Jujur, dalam lubuk hati Kania menghangat seketika mendengar ucapan sang calon ibu mertua. Bu Arini bahkan membombardir Kania dengan pendaratan ciumannya di kedua pipi Kania secara bergantian.

"Nia bahagia, Ibu begitu tulus menyayangi Nia seperti putri Ibu sendiri," kata Kania saat mereka hendak meninggalkan lapangan upacara.

"Kamu sudah menjadi anak Ibu, lantas alasan apalagi untuk Ibu tidak menyayangimu?" tanya Bu Arini seketika berhenti dan membalikkan tubuh Kania untuk menghadapnya.

"Nia dan Mas Arfan--"

"Itu hanya soal waktu, Sayang, Nia tahu, kan, alasannya. Mas Arfan harus menyelesaikan ikatan dinasnya. Seandainya sudah selesai sekarang, pasti kamu sudah jadi menantu Ibu," ucap Arini penuh kepastian.

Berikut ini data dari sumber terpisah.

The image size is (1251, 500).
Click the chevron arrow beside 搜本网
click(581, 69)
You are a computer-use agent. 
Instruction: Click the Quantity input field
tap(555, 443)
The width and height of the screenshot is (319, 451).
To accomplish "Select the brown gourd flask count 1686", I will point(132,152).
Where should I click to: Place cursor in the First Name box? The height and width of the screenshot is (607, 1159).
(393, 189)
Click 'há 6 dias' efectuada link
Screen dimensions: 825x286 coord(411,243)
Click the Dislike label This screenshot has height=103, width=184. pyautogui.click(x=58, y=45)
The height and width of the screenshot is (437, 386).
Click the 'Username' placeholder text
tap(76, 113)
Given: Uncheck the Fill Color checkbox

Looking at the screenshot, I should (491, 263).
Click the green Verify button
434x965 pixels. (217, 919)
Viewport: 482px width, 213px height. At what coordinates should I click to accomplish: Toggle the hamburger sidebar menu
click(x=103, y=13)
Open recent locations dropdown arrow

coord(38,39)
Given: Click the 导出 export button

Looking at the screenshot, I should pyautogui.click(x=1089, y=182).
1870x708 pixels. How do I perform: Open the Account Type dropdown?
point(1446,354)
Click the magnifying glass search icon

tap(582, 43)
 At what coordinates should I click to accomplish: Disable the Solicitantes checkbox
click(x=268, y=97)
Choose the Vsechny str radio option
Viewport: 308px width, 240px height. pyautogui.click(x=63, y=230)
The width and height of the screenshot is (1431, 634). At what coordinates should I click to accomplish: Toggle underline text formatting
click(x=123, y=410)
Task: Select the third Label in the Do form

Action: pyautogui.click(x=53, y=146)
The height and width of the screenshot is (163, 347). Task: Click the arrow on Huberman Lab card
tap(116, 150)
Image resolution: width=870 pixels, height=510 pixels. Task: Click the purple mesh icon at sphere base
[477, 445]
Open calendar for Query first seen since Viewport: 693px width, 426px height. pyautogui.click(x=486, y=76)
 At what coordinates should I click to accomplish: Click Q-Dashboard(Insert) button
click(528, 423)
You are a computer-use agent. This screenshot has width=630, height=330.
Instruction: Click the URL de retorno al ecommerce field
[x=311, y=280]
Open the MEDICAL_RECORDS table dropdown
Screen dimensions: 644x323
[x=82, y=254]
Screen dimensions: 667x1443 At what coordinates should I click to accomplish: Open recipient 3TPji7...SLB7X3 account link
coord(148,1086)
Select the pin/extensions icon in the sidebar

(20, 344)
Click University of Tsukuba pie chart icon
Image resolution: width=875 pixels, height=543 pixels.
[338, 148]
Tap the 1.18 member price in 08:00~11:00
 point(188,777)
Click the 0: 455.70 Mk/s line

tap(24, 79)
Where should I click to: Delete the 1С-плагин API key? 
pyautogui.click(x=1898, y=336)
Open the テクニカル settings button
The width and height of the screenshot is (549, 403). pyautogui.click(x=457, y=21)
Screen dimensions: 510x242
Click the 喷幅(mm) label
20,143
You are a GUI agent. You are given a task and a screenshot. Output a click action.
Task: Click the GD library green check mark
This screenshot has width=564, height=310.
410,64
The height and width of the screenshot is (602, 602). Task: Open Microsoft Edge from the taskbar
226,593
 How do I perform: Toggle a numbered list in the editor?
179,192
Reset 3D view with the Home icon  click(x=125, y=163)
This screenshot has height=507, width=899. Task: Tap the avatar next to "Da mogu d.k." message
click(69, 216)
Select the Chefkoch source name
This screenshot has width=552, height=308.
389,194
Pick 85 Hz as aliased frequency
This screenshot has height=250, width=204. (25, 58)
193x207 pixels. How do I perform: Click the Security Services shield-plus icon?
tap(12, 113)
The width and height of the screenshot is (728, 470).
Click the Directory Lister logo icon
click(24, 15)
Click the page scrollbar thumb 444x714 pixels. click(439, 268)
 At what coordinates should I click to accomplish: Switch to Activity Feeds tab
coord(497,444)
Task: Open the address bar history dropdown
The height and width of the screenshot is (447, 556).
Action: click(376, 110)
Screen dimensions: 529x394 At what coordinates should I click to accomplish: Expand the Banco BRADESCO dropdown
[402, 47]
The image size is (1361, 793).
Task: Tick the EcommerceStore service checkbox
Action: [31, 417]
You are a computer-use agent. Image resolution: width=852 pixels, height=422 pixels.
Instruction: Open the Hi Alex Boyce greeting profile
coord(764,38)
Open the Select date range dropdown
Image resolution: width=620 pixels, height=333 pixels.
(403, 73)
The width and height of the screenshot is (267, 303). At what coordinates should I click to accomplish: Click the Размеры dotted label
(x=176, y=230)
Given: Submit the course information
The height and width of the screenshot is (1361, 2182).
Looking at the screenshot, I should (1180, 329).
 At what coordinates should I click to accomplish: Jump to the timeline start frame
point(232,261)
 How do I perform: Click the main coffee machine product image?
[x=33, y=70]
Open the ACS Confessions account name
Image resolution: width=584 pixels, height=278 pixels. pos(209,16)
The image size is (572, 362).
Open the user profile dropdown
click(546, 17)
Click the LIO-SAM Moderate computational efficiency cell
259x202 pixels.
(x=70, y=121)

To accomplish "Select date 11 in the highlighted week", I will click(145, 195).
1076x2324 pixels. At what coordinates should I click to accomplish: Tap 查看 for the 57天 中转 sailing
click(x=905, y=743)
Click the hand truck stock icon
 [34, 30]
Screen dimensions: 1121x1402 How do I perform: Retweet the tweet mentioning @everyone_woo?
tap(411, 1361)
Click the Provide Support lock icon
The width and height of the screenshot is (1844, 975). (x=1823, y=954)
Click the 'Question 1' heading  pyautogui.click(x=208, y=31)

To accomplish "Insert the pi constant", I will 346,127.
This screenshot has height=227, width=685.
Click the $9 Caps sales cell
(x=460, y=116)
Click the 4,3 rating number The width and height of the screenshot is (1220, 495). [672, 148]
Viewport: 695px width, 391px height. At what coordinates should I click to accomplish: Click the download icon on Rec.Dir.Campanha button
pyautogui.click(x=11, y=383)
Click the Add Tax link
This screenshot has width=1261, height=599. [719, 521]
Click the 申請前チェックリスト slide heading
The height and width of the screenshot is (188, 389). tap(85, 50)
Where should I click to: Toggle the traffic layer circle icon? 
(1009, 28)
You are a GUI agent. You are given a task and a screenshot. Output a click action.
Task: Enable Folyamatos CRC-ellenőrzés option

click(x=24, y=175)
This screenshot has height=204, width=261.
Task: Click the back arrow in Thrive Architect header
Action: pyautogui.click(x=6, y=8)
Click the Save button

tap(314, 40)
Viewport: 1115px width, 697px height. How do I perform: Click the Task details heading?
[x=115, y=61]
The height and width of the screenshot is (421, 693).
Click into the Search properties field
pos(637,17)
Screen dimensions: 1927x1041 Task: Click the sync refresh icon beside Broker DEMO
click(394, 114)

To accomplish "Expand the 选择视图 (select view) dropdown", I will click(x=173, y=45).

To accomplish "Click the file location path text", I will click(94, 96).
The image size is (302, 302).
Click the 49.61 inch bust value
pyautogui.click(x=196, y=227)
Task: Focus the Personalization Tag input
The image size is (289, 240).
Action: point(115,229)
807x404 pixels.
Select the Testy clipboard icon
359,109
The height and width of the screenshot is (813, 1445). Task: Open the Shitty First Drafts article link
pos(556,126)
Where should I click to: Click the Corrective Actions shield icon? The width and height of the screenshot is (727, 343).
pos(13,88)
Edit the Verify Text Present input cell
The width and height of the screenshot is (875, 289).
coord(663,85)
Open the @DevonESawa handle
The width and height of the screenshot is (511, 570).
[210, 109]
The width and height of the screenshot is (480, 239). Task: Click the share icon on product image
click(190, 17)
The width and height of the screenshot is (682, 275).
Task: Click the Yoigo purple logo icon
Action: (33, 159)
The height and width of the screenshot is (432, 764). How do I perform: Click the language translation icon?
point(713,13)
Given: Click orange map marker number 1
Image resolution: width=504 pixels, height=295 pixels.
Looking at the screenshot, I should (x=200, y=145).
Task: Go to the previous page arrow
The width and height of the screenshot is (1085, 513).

Kania tidak sanggup berkata-kata. Semua seperti berbalik kepadanya sekarang. Di saat kemarin harapannya kepada Bagus terhempas karena dia memilih mundur kini yang Kania alami justru lebih dari sekedar harapan dan mimpinya selama ini. Ayahnya pun tidak pernah mempermasalahkan hubungan Kania dan Arfan meski mereka tidak segera menikah.

Pangeran hati Kania ini memang teramat manis menaklukkan hati sang ayah.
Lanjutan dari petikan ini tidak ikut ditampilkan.